Ring-ditch, Hazelbrook, Co. Dublin

Co. Dublin |

Ritual/Ceremonial

Ring-ditch, Hazelbrook, Co. Dublin

There is nothing to see at Hazelbrook.

That is, nothing visible to anyone standing in the field, looking across the low east-west rise that lifts almost imperceptibly above the surrounding landscape in County Dublin. The archaeology here exists only as a ghost, disclosed not by any mound or earthwork but by the differential growth of crops above buried features, captured in an aerial photograph and noted in the Sites and Monuments Record.

What the photograph reveals is a possible circular ring-ditch, a type of monument that typically consists of a circular or near-circular ditch, sometimes enclosing a burial or marking a ceremonial boundary, and which dates most commonly to the Bronze Age or earlier. Ring-ditches are frequently all that survives of a former burial mound once the mound itself has been ploughed flat over centuries of agriculture. At Hazelbrook, the feature appears as a crop mark, the kind of faint tonal difference in a field of grain that becomes legible only from the air and under the right conditions of drought or uneven soil moisture. The record was compiled by Paul Walsh and subsequently updated by Christine Baker, drawing on observations from Dr Steve Davis. Notably, this is not an isolated feature: a second possible ring-ditch lies immediately to the south in the same field, and a further enclosure sits roughly one hundred metres to the north, suggesting that what appears to be ordinary agricultural land may overlie a cluster of related prehistoric activity.

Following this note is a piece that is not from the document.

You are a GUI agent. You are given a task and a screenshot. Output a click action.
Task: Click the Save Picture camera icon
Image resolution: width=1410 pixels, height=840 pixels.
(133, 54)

For anyone visiting the area, there are no upstanding remains and no interpretive signage; the site is, in practical terms, invisible at ground level. The aerial photograph held in the national record is the closest most people will get to seeing what is there. The best conditions for observing crop marks of this kind, should you happen to be in a light aircraft, are during a prolonged dry summer spell, when buried ditches retain moisture and the crops above them grow taller or greener than the surrounding vegetation. What is worth appreciating, even without seeing anything at all, is the quiet accumulation implied by three separate features within a single field on an unremarkable gentle rise, each one a faint signature of lives and practices that predate any written record of this part of Dublin.